Activity:
Find the lines in the records that carry the word "Given". Copy each one.
*** Opening of Record excerpts ***
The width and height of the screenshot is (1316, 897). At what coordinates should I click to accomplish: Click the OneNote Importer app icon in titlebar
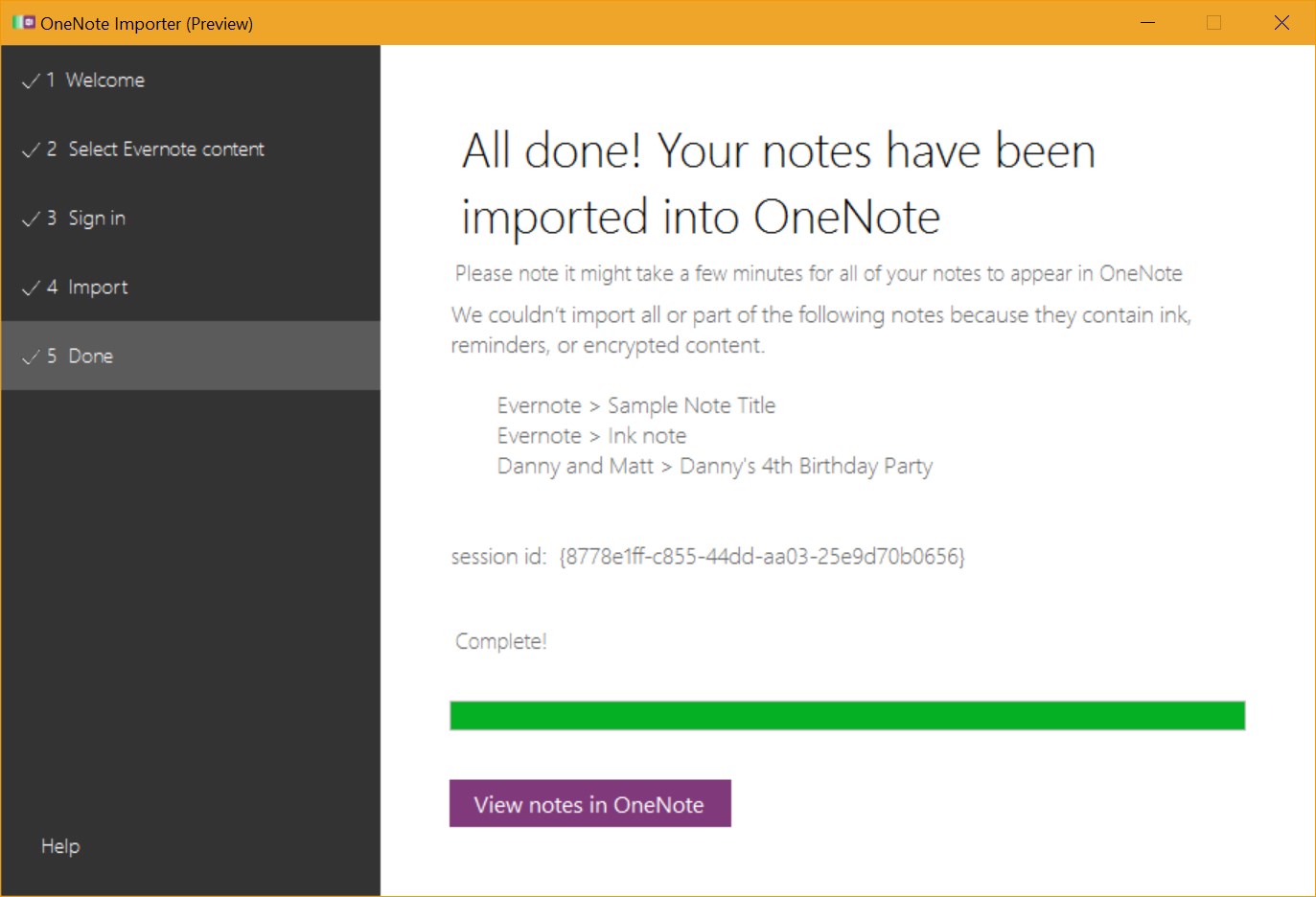click(x=23, y=21)
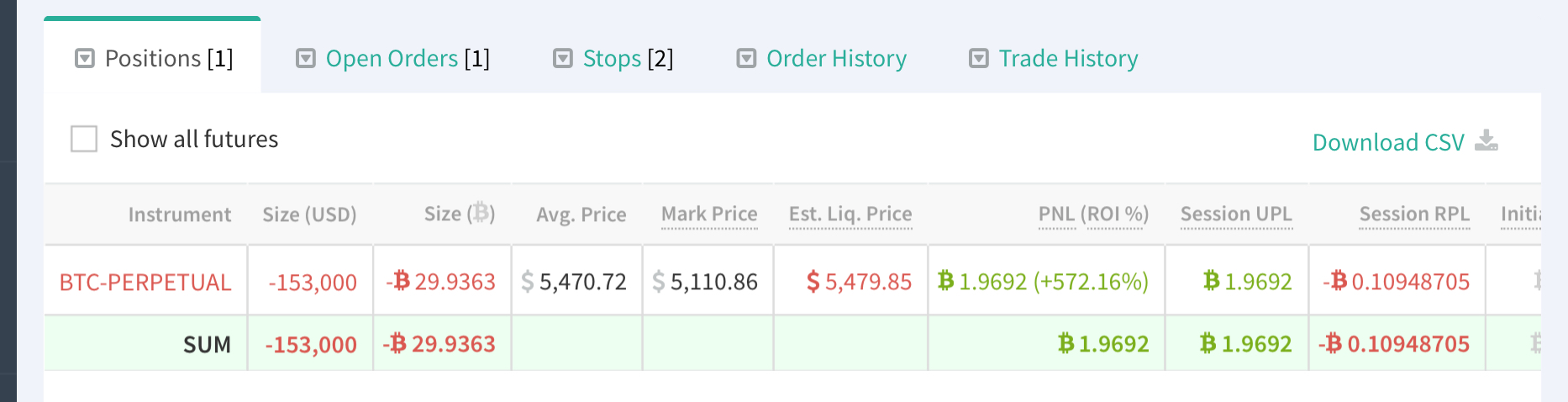Click the bitcoin symbol in PNL cell

(x=946, y=280)
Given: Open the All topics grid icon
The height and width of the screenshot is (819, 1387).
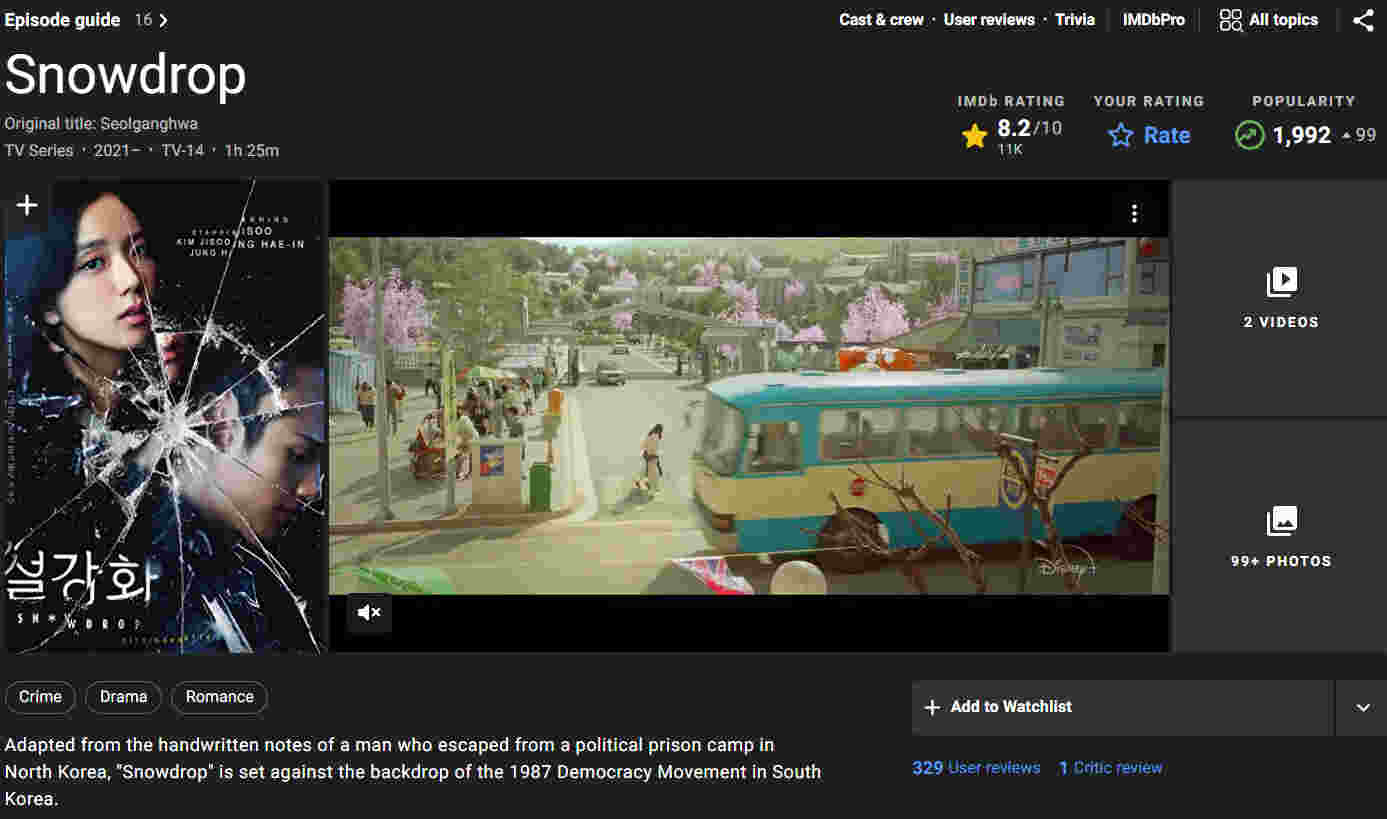Looking at the screenshot, I should (1230, 20).
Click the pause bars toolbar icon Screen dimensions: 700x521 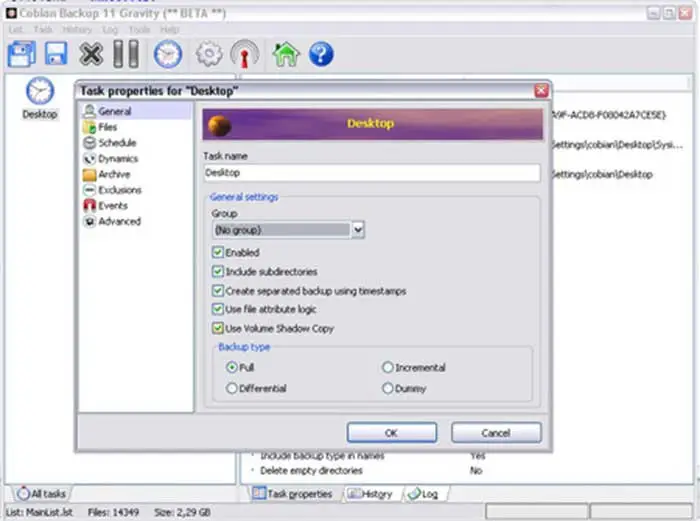point(126,54)
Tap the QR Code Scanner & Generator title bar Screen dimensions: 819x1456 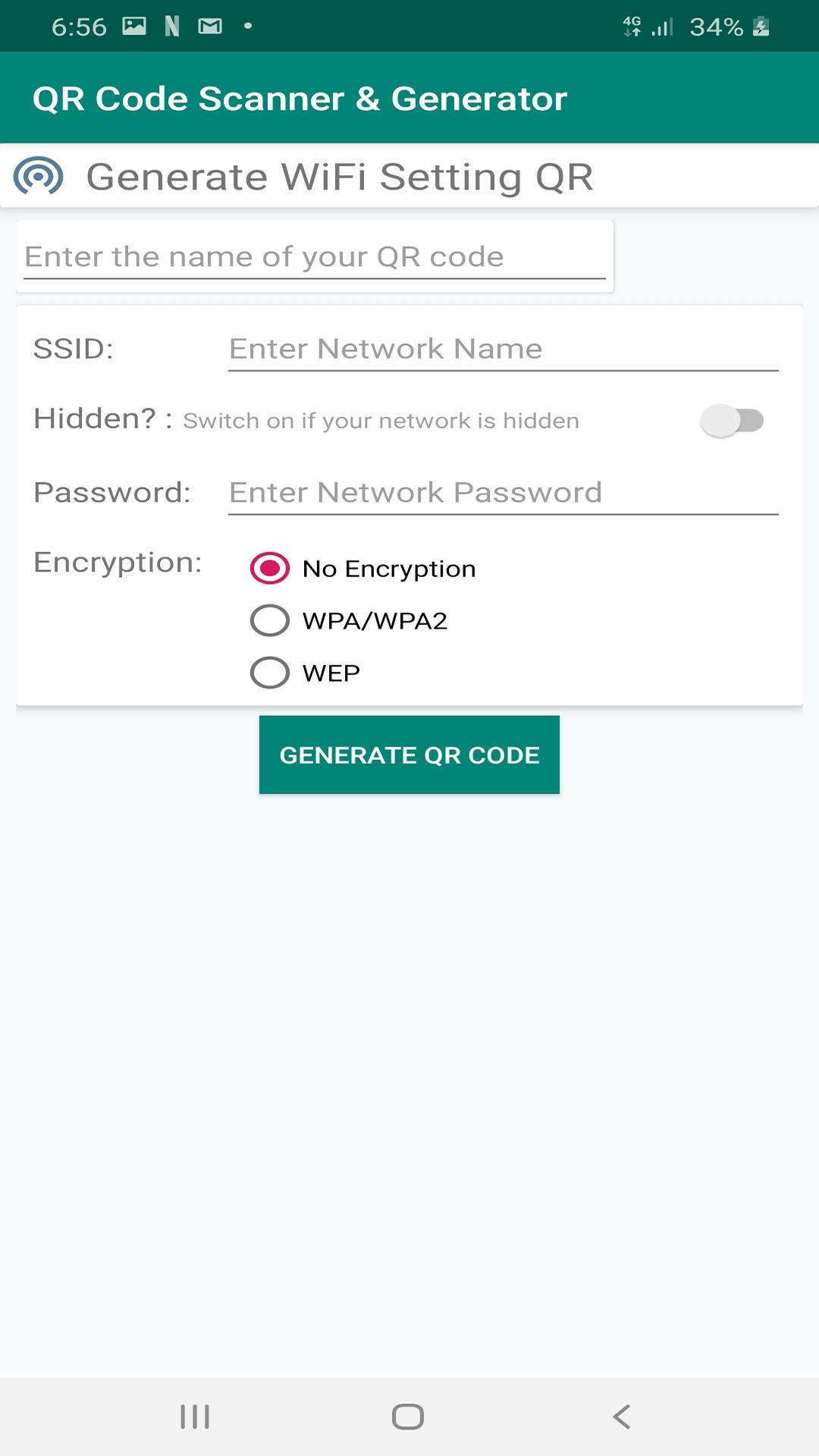pyautogui.click(x=300, y=97)
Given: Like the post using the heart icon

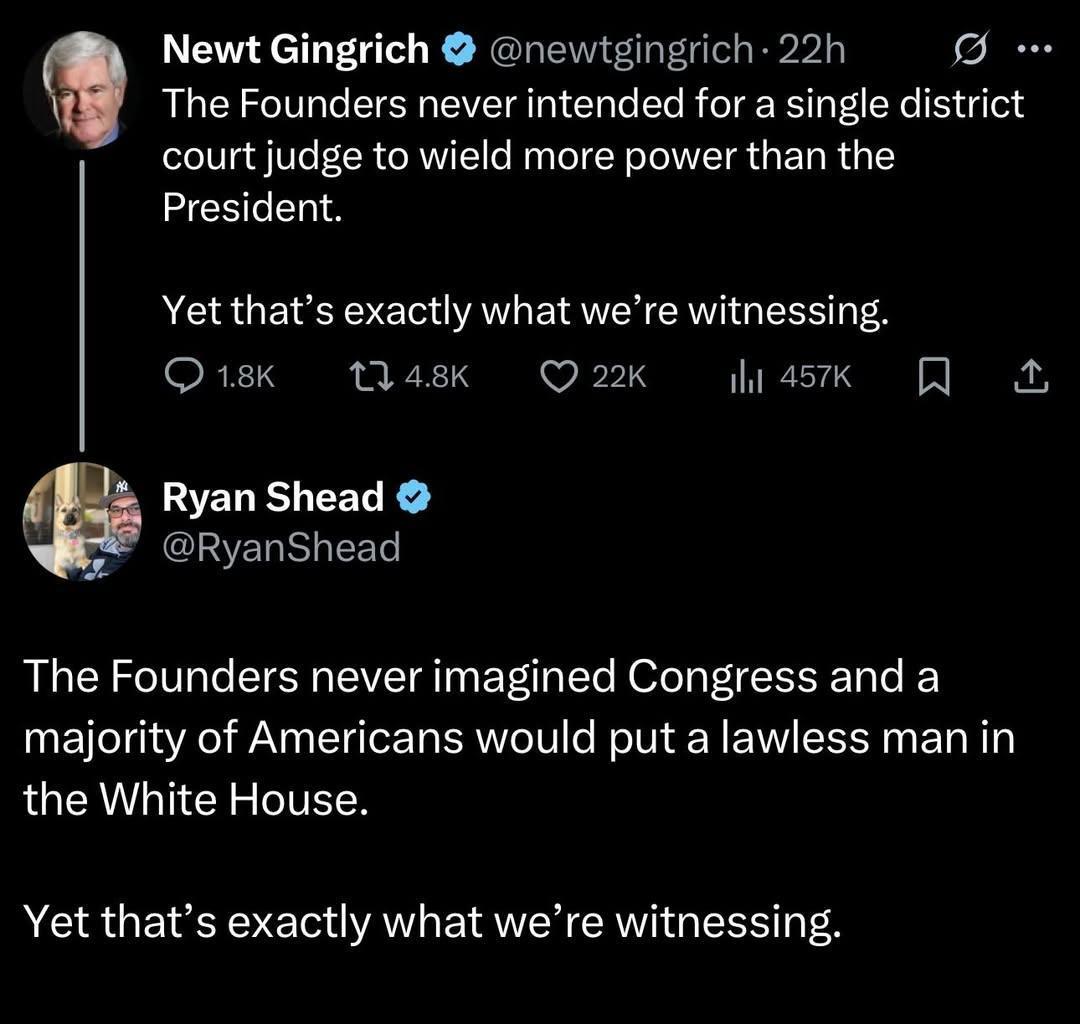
*** Close of Record excerpts ***
Exercise solution:
Given: Open the All topics grid icon
Given: Like the post using the heart icon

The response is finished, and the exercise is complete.